■ **AIM OF THE TASK**
This exercise calls for every record to be set down again, exactly and in full.

■ **INPUT**

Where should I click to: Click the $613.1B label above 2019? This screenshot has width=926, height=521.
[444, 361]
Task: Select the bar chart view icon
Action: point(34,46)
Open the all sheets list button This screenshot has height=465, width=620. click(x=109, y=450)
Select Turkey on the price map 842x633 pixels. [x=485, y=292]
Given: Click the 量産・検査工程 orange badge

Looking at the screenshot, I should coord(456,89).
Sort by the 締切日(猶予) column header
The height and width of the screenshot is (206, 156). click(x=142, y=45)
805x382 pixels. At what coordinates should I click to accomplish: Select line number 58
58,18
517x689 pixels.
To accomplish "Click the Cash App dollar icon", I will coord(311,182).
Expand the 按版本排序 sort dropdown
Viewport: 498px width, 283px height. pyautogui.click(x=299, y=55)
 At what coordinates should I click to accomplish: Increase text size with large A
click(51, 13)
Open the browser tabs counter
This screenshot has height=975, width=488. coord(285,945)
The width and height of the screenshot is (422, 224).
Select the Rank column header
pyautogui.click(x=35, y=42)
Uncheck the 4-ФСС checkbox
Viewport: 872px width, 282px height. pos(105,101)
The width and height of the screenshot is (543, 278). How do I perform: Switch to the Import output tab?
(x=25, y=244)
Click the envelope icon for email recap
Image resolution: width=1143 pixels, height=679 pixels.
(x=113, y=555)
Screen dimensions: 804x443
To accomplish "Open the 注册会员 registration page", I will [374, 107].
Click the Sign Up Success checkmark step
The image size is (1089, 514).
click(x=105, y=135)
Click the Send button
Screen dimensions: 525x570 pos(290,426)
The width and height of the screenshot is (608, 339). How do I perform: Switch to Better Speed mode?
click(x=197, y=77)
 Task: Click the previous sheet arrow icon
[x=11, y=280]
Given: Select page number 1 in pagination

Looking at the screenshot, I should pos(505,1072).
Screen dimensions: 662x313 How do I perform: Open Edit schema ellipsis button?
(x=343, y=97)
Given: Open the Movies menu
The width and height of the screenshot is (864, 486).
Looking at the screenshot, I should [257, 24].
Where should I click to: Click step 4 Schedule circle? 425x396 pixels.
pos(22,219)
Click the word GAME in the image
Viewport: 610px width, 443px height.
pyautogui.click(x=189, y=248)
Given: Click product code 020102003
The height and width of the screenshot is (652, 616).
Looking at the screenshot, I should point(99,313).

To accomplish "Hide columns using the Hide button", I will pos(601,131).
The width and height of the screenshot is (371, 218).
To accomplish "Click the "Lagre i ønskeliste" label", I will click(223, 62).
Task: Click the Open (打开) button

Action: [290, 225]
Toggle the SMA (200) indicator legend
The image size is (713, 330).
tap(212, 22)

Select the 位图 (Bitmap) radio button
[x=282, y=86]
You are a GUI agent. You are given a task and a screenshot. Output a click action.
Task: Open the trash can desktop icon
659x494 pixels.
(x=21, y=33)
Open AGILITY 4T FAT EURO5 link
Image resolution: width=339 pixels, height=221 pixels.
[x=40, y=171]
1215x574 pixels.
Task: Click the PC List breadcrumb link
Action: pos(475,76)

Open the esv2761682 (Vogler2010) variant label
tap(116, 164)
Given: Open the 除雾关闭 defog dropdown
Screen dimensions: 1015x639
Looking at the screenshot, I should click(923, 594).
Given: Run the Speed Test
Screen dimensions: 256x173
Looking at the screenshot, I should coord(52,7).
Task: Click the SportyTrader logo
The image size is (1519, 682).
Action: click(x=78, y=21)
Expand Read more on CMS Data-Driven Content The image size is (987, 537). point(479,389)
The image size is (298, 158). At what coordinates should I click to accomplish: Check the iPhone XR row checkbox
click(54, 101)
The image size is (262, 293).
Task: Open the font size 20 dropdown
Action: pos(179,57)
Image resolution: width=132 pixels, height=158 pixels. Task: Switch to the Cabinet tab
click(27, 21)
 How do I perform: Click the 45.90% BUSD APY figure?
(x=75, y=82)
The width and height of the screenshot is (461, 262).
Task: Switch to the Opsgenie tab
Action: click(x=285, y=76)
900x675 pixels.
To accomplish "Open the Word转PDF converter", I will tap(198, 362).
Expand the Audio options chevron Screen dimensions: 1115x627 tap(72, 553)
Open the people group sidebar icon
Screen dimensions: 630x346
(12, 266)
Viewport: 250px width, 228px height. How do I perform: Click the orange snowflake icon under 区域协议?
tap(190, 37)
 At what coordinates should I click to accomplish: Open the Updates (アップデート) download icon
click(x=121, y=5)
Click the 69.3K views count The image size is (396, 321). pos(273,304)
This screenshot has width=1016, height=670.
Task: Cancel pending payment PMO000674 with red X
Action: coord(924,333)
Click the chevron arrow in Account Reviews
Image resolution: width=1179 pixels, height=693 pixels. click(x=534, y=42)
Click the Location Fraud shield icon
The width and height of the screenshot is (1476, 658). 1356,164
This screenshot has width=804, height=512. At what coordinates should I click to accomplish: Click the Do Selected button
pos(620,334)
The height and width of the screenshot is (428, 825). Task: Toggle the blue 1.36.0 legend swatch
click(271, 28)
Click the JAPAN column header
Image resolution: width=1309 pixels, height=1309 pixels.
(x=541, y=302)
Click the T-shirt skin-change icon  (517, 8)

■ **THE COMPLETED TASK**
Where should I click to: Click the $613.1B label above 2019? This screenshot has width=926, height=521.
[444, 361]
Task: Select the bar chart view icon
Action: point(34,46)
Open the all sheets list button This screenshot has height=465, width=620. click(x=109, y=450)
Select Turkey on the price map 842x633 pixels. [x=485, y=292]
Given: Click the 量産・検査工程 orange badge

Looking at the screenshot, I should coord(456,89).
Sort by the 締切日(猶予) column header
The height and width of the screenshot is (206, 156). click(x=142, y=45)
805x382 pixels. At what coordinates should I click to accomplish: Select line number 58
58,18
517x689 pixels.
To accomplish "Click the Cash App dollar icon", I will coord(311,182).
Expand the 按版本排序 sort dropdown
Viewport: 498px width, 283px height. pyautogui.click(x=299, y=55)
 At what coordinates should I click to accomplish: Increase text size with large A
click(51, 13)
Open the browser tabs counter
This screenshot has height=975, width=488. coord(285,945)
The width and height of the screenshot is (422, 224).
Select the Rank column header
pyautogui.click(x=35, y=42)
Uncheck the 4-ФСС checkbox
Viewport: 872px width, 282px height. pos(105,101)
The width and height of the screenshot is (543, 278). How do I perform: Switch to the Import output tab?
(x=25, y=244)
Click the envelope icon for email recap
Image resolution: width=1143 pixels, height=679 pixels.
(x=113, y=555)
Screen dimensions: 804x443
To accomplish "Open the 注册会员 registration page", I will [374, 107].
Click the Sign Up Success checkmark step
The image size is (1089, 514).
click(x=105, y=135)
Click the Send button
Screen dimensions: 525x570 pos(290,426)
The width and height of the screenshot is (608, 339). How do I perform: Switch to Better Speed mode?
click(x=197, y=77)
 Task: Click the previous sheet arrow icon
[x=11, y=280]
Given: Select page number 1 in pagination

Looking at the screenshot, I should pos(505,1072).
Screen dimensions: 662x313 How do I perform: Open Edit schema ellipsis button?
(x=343, y=97)
Given: Open the Movies menu
The width and height of the screenshot is (864, 486).
Looking at the screenshot, I should [257, 24].
Where should I click to: Click step 4 Schedule circle? 425x396 pixels.
pos(22,219)
Click the word GAME in the image
Viewport: 610px width, 443px height.
pyautogui.click(x=189, y=248)
Given: Click product code 020102003
The height and width of the screenshot is (652, 616).
Looking at the screenshot, I should point(99,313).

To accomplish "Hide columns using the Hide button", I will pos(601,131).
The width and height of the screenshot is (371, 218).
To accomplish "Click the "Lagre i ønskeliste" label", I will click(223, 62).
Task: Click the Open (打开) button

Action: [290, 225]
Toggle the SMA (200) indicator legend
The image size is (713, 330).
tap(212, 22)

Select the 位图 (Bitmap) radio button
[x=282, y=86]
You are a GUI agent. You are given a task and a screenshot. Output a click action.
Task: Open the trash can desktop icon
659x494 pixels.
(x=21, y=33)
Open AGILITY 4T FAT EURO5 link
Image resolution: width=339 pixels, height=221 pixels.
[x=40, y=171]
1215x574 pixels.
Task: Click the PC List breadcrumb link
Action: pos(475,76)

Open the esv2761682 (Vogler2010) variant label
tap(116, 164)
Given: Open the 除雾关闭 defog dropdown
Screen dimensions: 1015x639
Looking at the screenshot, I should click(923, 594).
Given: Run the Speed Test
Screen dimensions: 256x173
Looking at the screenshot, I should coord(52,7).
Task: Click the SportyTrader logo
The image size is (1519, 682).
Action: click(x=78, y=21)
Expand Read more on CMS Data-Driven Content The image size is (987, 537). point(479,389)
The image size is (298, 158). At what coordinates should I click to accomplish: Check the iPhone XR row checkbox
click(54, 101)
The image size is (262, 293).
Task: Open the font size 20 dropdown
Action: pos(179,57)
Image resolution: width=132 pixels, height=158 pixels. Task: Switch to the Cabinet tab
click(27, 21)
 How do I perform: Click the 45.90% BUSD APY figure?
(x=75, y=82)
The width and height of the screenshot is (461, 262).
Task: Switch to the Opsgenie tab
Action: click(x=285, y=76)
900x675 pixels.
To accomplish "Open the Word转PDF converter", I will tap(198, 362).
Expand the Audio options chevron Screen dimensions: 1115x627 tap(72, 553)
Open the people group sidebar icon
Screen dimensions: 630x346
(12, 266)
Viewport: 250px width, 228px height. How do I perform: Click the orange snowflake icon under 区域协议?
tap(190, 37)
 At what coordinates should I click to accomplish: Open the Updates (アップデート) download icon
click(x=121, y=5)
Click the 69.3K views count The image size is (396, 321). pos(273,304)
This screenshot has width=1016, height=670.
Task: Cancel pending payment PMO000674 with red X
Action: coord(924,333)
Click the chevron arrow in Account Reviews
Image resolution: width=1179 pixels, height=693 pixels. click(x=534, y=42)
Click the Location Fraud shield icon
The width and height of the screenshot is (1476, 658). 1356,164
This screenshot has width=804, height=512. At what coordinates should I click to accomplish: Click the Do Selected button
pos(620,334)
The height and width of the screenshot is (428, 825). Task: Toggle the blue 1.36.0 legend swatch
click(271, 28)
Click the JAPAN column header
Image resolution: width=1309 pixels, height=1309 pixels.
(x=541, y=302)
Click the T-shirt skin-change icon  (517, 8)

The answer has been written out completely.